* Instructions for the task
Type out the entries again, keeping every word unchanged.

(Pixel coordinate grounding data)

>>>>

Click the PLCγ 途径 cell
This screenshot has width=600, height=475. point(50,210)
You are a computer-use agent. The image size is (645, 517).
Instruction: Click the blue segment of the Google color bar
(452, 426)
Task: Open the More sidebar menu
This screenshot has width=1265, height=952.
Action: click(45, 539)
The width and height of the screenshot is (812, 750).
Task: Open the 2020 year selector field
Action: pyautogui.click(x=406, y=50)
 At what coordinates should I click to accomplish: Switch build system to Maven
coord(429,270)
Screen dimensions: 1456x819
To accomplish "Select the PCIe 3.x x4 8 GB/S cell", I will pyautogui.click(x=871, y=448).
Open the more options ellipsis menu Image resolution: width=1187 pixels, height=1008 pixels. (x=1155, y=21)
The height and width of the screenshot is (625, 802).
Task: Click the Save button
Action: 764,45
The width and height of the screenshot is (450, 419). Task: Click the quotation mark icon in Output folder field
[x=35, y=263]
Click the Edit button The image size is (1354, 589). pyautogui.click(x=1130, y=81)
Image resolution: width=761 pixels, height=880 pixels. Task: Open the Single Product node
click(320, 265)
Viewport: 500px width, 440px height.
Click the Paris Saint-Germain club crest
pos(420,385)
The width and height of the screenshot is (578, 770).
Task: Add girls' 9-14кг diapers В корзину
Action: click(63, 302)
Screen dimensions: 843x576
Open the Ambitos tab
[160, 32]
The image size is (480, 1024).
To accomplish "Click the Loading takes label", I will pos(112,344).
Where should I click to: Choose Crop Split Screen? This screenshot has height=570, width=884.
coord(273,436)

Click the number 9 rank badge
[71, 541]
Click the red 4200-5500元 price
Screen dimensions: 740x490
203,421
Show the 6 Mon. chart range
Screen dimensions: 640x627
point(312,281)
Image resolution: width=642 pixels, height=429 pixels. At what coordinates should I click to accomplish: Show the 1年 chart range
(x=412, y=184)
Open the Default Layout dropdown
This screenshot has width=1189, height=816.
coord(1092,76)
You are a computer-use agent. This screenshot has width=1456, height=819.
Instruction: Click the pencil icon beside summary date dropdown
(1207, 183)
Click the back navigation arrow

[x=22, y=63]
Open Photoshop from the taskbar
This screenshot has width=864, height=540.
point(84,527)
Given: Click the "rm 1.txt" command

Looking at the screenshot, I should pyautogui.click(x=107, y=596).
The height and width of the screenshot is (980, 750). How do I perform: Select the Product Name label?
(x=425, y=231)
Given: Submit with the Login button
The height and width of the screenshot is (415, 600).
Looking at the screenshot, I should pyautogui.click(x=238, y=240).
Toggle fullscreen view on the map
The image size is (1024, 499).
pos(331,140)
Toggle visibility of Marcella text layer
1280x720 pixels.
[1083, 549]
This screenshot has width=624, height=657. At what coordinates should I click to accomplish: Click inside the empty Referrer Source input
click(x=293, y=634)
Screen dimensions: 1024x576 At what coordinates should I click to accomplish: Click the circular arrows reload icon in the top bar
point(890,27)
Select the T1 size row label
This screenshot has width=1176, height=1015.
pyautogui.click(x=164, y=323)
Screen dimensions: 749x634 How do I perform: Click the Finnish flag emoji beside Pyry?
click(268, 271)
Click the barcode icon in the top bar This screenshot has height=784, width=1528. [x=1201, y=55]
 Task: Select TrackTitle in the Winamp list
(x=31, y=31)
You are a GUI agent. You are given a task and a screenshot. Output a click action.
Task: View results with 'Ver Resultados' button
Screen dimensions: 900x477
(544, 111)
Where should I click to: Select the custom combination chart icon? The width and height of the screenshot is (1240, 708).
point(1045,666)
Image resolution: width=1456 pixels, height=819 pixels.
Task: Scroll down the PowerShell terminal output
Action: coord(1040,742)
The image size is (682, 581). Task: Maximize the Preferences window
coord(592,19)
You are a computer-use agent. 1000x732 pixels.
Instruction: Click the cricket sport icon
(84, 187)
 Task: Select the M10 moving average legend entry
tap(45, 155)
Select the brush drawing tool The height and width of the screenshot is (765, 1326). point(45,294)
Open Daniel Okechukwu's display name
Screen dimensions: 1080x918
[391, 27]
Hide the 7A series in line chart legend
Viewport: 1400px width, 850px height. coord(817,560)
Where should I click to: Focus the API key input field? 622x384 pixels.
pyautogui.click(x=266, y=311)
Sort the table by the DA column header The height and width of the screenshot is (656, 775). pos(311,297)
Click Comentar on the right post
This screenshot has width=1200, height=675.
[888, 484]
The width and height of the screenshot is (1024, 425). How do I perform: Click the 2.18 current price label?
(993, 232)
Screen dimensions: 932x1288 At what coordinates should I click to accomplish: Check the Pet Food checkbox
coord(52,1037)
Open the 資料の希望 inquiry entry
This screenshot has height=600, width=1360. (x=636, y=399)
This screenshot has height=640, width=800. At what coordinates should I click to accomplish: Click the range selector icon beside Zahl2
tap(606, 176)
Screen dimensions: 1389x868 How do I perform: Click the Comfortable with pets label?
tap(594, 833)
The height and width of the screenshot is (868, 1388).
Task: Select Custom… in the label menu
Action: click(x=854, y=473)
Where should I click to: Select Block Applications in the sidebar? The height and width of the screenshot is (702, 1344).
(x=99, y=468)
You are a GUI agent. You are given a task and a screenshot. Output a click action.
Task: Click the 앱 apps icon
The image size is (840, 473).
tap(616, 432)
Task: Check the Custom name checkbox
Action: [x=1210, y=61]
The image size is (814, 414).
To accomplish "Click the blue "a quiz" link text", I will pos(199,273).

<<<<

* Answer space
Click the PLCγ 途径 cell
This screenshot has width=600, height=475. point(50,210)
You are a computer-use agent. The image size is (645, 517).
Instruction: Click the blue segment of the Google color bar
(452, 426)
Task: Open the More sidebar menu
This screenshot has width=1265, height=952.
Action: click(45, 539)
The width and height of the screenshot is (812, 750).
Task: Open the 2020 year selector field
Action: pyautogui.click(x=406, y=50)
 At what coordinates should I click to accomplish: Switch build system to Maven
coord(429,270)
Screen dimensions: 1456x819
To accomplish "Select the PCIe 3.x x4 8 GB/S cell", I will pyautogui.click(x=871, y=448).
Open the more options ellipsis menu Image resolution: width=1187 pixels, height=1008 pixels. (x=1155, y=21)
The height and width of the screenshot is (625, 802).
Task: Click the Save button
Action: 764,45
The width and height of the screenshot is (450, 419). Task: Click the quotation mark icon in Output folder field
[x=35, y=263]
Click the Edit button The image size is (1354, 589). pyautogui.click(x=1130, y=81)
Image resolution: width=761 pixels, height=880 pixels. Task: Open the Single Product node
click(320, 265)
Viewport: 500px width, 440px height.
Click the Paris Saint-Germain club crest
pos(420,385)
The width and height of the screenshot is (578, 770).
Task: Add girls' 9-14кг diapers В корзину
Action: click(63, 302)
Screen dimensions: 843x576
Open the Ambitos tab
[160, 32]
The image size is (480, 1024).
To accomplish "Click the Loading takes label", I will pos(112,344).
Where should I click to: Choose Crop Split Screen? This screenshot has height=570, width=884.
coord(273,436)

Click the number 9 rank badge
[71, 541]
Click the red 4200-5500元 price
Screen dimensions: 740x490
203,421
Show the 6 Mon. chart range
Screen dimensions: 640x627
point(312,281)
Image resolution: width=642 pixels, height=429 pixels. At what coordinates should I click to accomplish: Show the 1年 chart range
(x=412, y=184)
Open the Default Layout dropdown
This screenshot has width=1189, height=816.
coord(1092,76)
You are a computer-use agent. This screenshot has width=1456, height=819.
Instruction: Click the pencil icon beside summary date dropdown
(1207, 183)
Click the back navigation arrow

[x=22, y=63]
Open Photoshop from the taskbar
This screenshot has width=864, height=540.
point(84,527)
Given: Click the "rm 1.txt" command

Looking at the screenshot, I should pyautogui.click(x=107, y=596).
The height and width of the screenshot is (980, 750). How do I perform: Select the Product Name label?
(x=425, y=231)
Given: Submit with the Login button
The height and width of the screenshot is (415, 600).
Looking at the screenshot, I should pyautogui.click(x=238, y=240).
Toggle fullscreen view on the map
The image size is (1024, 499).
pos(331,140)
Toggle visibility of Marcella text layer
1280x720 pixels.
[1083, 549]
This screenshot has width=624, height=657. At what coordinates should I click to accomplish: Click inside the empty Referrer Source input
click(x=293, y=634)
Screen dimensions: 1024x576 At what coordinates should I click to accomplish: Click the circular arrows reload icon in the top bar
point(890,27)
Select the T1 size row label
This screenshot has width=1176, height=1015.
pyautogui.click(x=164, y=323)
Screen dimensions: 749x634 How do I perform: Click the Finnish flag emoji beside Pyry?
click(268, 271)
Click the barcode icon in the top bar This screenshot has height=784, width=1528. [x=1201, y=55]
 Task: Select TrackTitle in the Winamp list
(x=31, y=31)
You are a GUI agent. You are given a task and a screenshot. Output a click action.
Task: View results with 'Ver Resultados' button
Screen dimensions: 900x477
(544, 111)
Where should I click to: Select the custom combination chart icon? The width and height of the screenshot is (1240, 708).
point(1045,666)
Image resolution: width=1456 pixels, height=819 pixels.
Task: Scroll down the PowerShell terminal output
Action: coord(1040,742)
The image size is (682, 581). Task: Maximize the Preferences window
coord(592,19)
You are a computer-use agent. 1000x732 pixels.
Instruction: Click the cricket sport icon
(84, 187)
 Task: Select the M10 moving average legend entry
tap(45, 155)
Select the brush drawing tool The height and width of the screenshot is (765, 1326). point(45,294)
Open Daniel Okechukwu's display name
Screen dimensions: 1080x918
[391, 27]
Hide the 7A series in line chart legend
Viewport: 1400px width, 850px height. coord(817,560)
Where should I click to: Focus the API key input field? 622x384 pixels.
pyautogui.click(x=266, y=311)
Sort the table by the DA column header The height and width of the screenshot is (656, 775). pos(311,297)
Click Comentar on the right post
This screenshot has width=1200, height=675.
[888, 484]
The width and height of the screenshot is (1024, 425). How do I perform: Click the 2.18 current price label?
(993, 232)
Screen dimensions: 932x1288 At what coordinates should I click to accomplish: Check the Pet Food checkbox
coord(52,1037)
Open the 資料の希望 inquiry entry
This screenshot has height=600, width=1360. (x=636, y=399)
This screenshot has height=640, width=800. At what coordinates should I click to accomplish: Click the range selector icon beside Zahl2
tap(606, 176)
Screen dimensions: 1389x868 How do I perform: Click the Comfortable with pets label?
tap(594, 833)
The height and width of the screenshot is (868, 1388).
Task: Select Custom… in the label menu
Action: click(x=854, y=473)
Where should I click to: Select Block Applications in the sidebar? The height and width of the screenshot is (702, 1344).
(x=99, y=468)
You are a GUI agent. You are given a task and a screenshot. Output a click action.
Task: Click the 앱 apps icon
The image size is (840, 473).
tap(616, 432)
Task: Check the Custom name checkbox
Action: [x=1210, y=61]
The image size is (814, 414).
To accomplish "Click the blue "a quiz" link text", I will pos(199,273).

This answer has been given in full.